Ibarat permainan sepakbola, mereka telah mampu mengobrak-abrik sistem pertahanan lawan yang terkenal dengan para bek mereka yang kuat. Tidak hanya itu, mereka mampu masuk langsung kepada sistem yang acapkali menjadi penghalang mereka saat melakukan tindakan. Sedang di sisi lainnya, para teroris ini seakan ingin memperciut peran polisi dalam penegakan hukum dan keamanan.

Bagi masyarakat umum, ini adalah pukulan telak, bahwa kini mereka tidak lagi bisa mengandalkan kepolisian. Proses penyebaran resah ini dilakukan guna memperlebar jarak antara dua entitas ini. Jika ini terjadi, maka para teroris akan semakin mudah untuk saling mengadu domba. Hingga dengan cekatan mereka mampu masuk ke dalam masyarakat, serta memaparkan pandangan yang reduksionis terhadap negara dan segala perniknya.
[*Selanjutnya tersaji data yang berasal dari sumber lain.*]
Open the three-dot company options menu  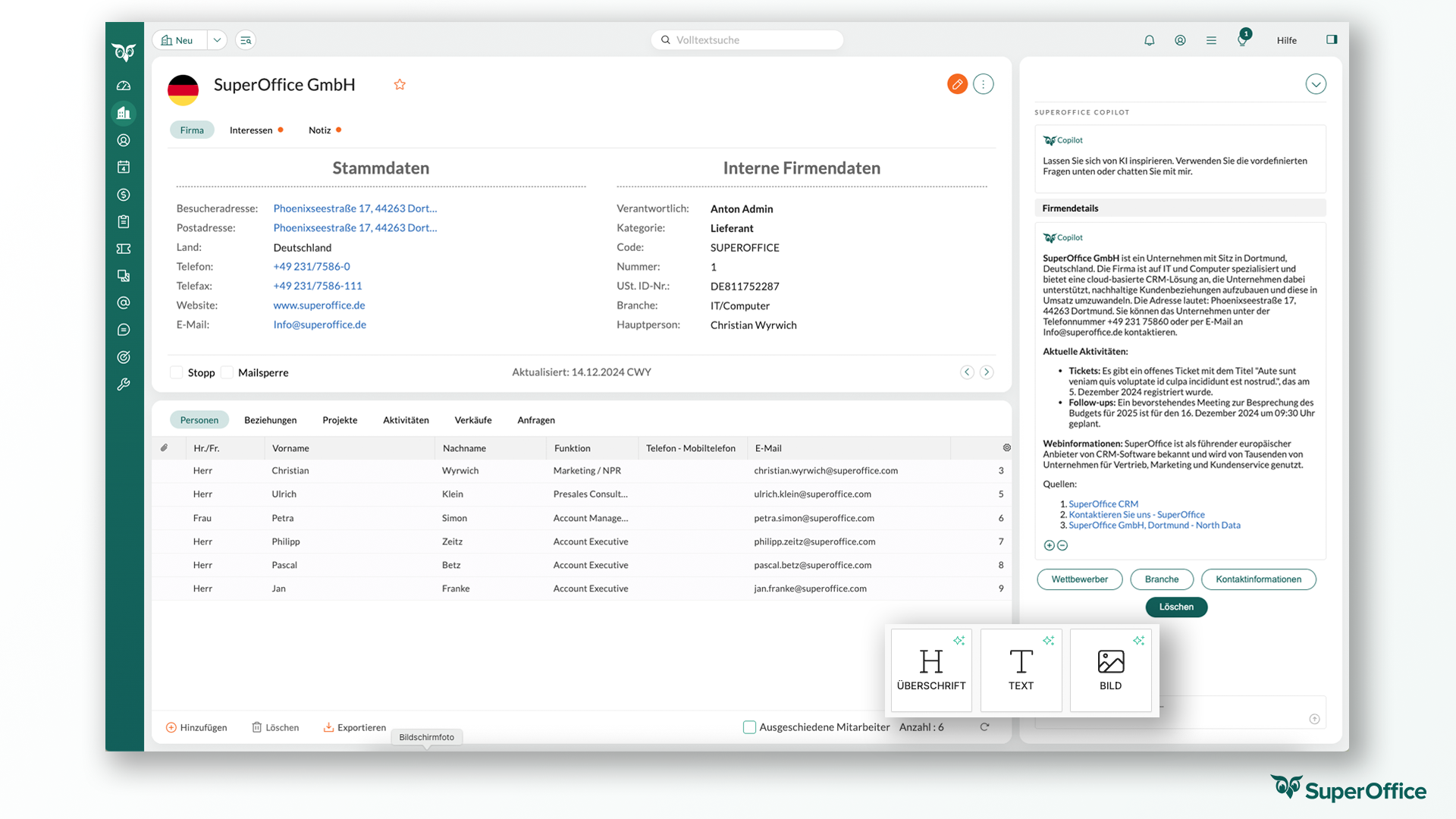tap(984, 84)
Pada titik ini, proses ideologisasi akan merasuk saat suasana kacau. Hingga penyerempetan ke arah paradigma 'kegagalan negara' menjadi bumbu paling empuk untuk mengadakan serangan atas penguasa. Hal ini menjadi sangat berbahaya, jika kedua elemen ini terpengaruh dengan teror psikologis untuk memecah kepercayaan yang sudah terbangun puluhan tahun pada negara. Apalagi, jika memakai terma agama sebagai landasan filosofis mereka dalam menebar landasan ideologis.

Seharusnya masyarakat tidak perlu resah dan takut menghadapi teror ini. Karena, inilah sebenarnya inti dari pesan teror yang dikirim. Buntutnya, adalah rangkaian teror yang akan terus berjalan jika keresahan ini terus melebar pada masyarakat. Yang perlu dirantai adalah sikap kita yang harus terus berhati-hati, dan selayaknya tidak menunjukkan sikap takut. Karena, hal ini akan menunjukkan jati diri sebagai bangsa yang besar.
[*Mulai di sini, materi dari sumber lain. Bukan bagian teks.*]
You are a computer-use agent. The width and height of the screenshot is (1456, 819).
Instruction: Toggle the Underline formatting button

Kedua, eksistensi kelompok. Kematian bagi kelompok teroris adalah berkah yang akan mengantarkan mereka menuju tujuan ideologis yang dianut dan bahkan surga seperti apa yang mereka pikirkan. Pun sebagai martir untuk mewartakan bahwa 'mereka' masih ada. seakan ingin menunjukkan bahwa proses perlawanan itu masih berlangsung selama tujuan ideologis mereka masih belum tercapai.
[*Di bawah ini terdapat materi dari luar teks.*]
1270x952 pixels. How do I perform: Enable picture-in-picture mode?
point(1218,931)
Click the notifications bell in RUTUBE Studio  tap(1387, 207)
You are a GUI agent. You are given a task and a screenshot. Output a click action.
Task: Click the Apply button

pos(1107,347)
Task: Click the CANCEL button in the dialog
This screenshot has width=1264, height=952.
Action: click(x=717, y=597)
Namun, kedua hal di atas tidak akan berlaku jika masyarakat dan negara mampu saling bersinergi, serta bahu membahu dalam menindak para teroris. Jangan takut. Jika ini terjadi maka kita seakan membiarkan para teroris tertawa. Tindakan preventif lebih penting daripada selalu kebakaran jenggot ketika ada peristiwa.